Weller didn’t look at her. He didn’t acknowledge that she’d said anything in particular. Thinking that in his case people back home watched their children get sick and die. He moved his hands on the wheel and watched another sign go past with miles marked on it. They were almost there.
The Beltway was just as bad as Ninety-Five had been. Indistinguishable from it, really. They had to get out of the car and cut through a dense patch of greenery halfway around a low spot in an access ramp, where the road ran through water. Brush and reeds and a great weeping willow right in the middle of the lane. It took forever. Weller taking down the willow and worrying that its movement against the skyline might be a flag to someone watching for them. Janey cutting brush with the hand axe and looking like a person who wondered what she’d gotten herself into.
“There are people working to make things better out here,” Weller said once they were back in the car and moving. “People disengineering crops. The idea is to bring back the old days, when you could grow something for yourself and eat it for supper without having to sell it to PharmAgra first and buy it back. Feed it right to your family.”
“You mean the old days like in Spartanburg right now,” she said. Fishing in the back seat for breakfast. Rummaging in one of the burlap sacks and pulling out a summer squash and rejecting it and pulling out a muskmelon instead. Little Jack Horner himself. “Remember Spartanburg?” she said. “That place we just left?”
“Point taken.” He reached in his pocket and pulled out a jackknife. “Anyhow,” he said, opening it up and locking it back and handing it over, “now that I think about it, you’ll want to save those seeds. I know somebody who could use them.”
He told her all about the tobacco farm in Connecticut. How Dr. Patel had disengineered one of the oldest agricultural products in the world, stealing untainted tobacco back from PharmAgra. A regular Prometheus. He told her how she sold it on the black market to fund more research, and how the next thing on her agenda was wheat. Wheat. The staff of life. Once people got their hands on wheat, he said, there’d be no stopping them.
Janey turned and looked at what they had in the back seat
and said maybe they should have brought more.
He said maybe. “Then again,” he said, “I understand there are places all over where folks are doing the same kind of thing. Places close to the highways where people can travel in and out, but not too close. Like that old underground railroad during the Civil War. Maybe somebody already has muskmelons going. She’d know. We’ll stop in Connecticut after we get Penny and Liz, and we’ll drop off everything we’ve got. Seeds included. Especially seeds.”
She was already scraping them from the muskmelon and transferring them wetly into one of the cup holders for safekeeping. A fortune in seeds and a future too. Either way, he said, it was contraband of the highest order.
* * *
The road ahead was closed off, but not by a Black Rose roadblock. This was a permanent thing. It meant they’d gotten the jump on Bainbridge, which was good news.
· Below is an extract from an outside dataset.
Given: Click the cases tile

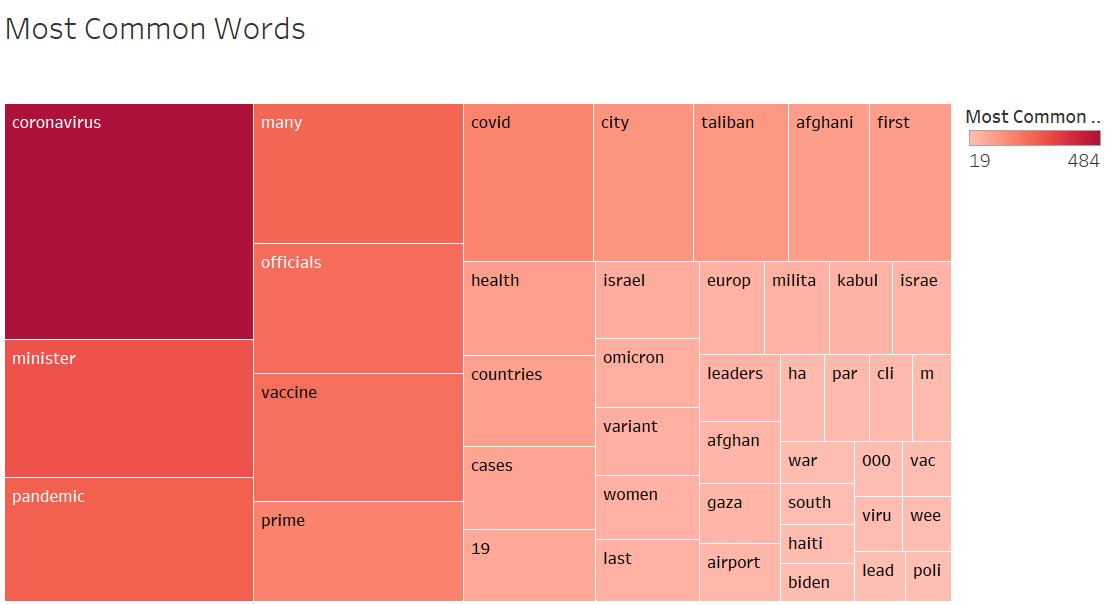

The bad news was that it was National Motors security. Just the thought of those hard men in their black serge and black leather sent Weller’s mind back to the trip south. His last minutes on Ninety-Five with the driver who’d smuggled him through one checkpoint and turned on him at the next on account of the tobacco he’d been carrying. How security had pulled the driver clean out of his cab and gotten him down on the ground with that taser they had, gotten him down on the ground twitching. How they’d cut his brand out and sent him off to live in the world however he might be able to live if he lived at all. How one of them had taken Penny’s chin in his hand in the middle of it and told her not to worry about a thing. The cruel audacity of it. A little child.
They’d never treat Anderson Carmichael that way. No sir. And there was nothing special about Anderson Carmichael except his money, a good bit of which Weller himself was still sitting on since nobody in Spartanburg had had any use for it.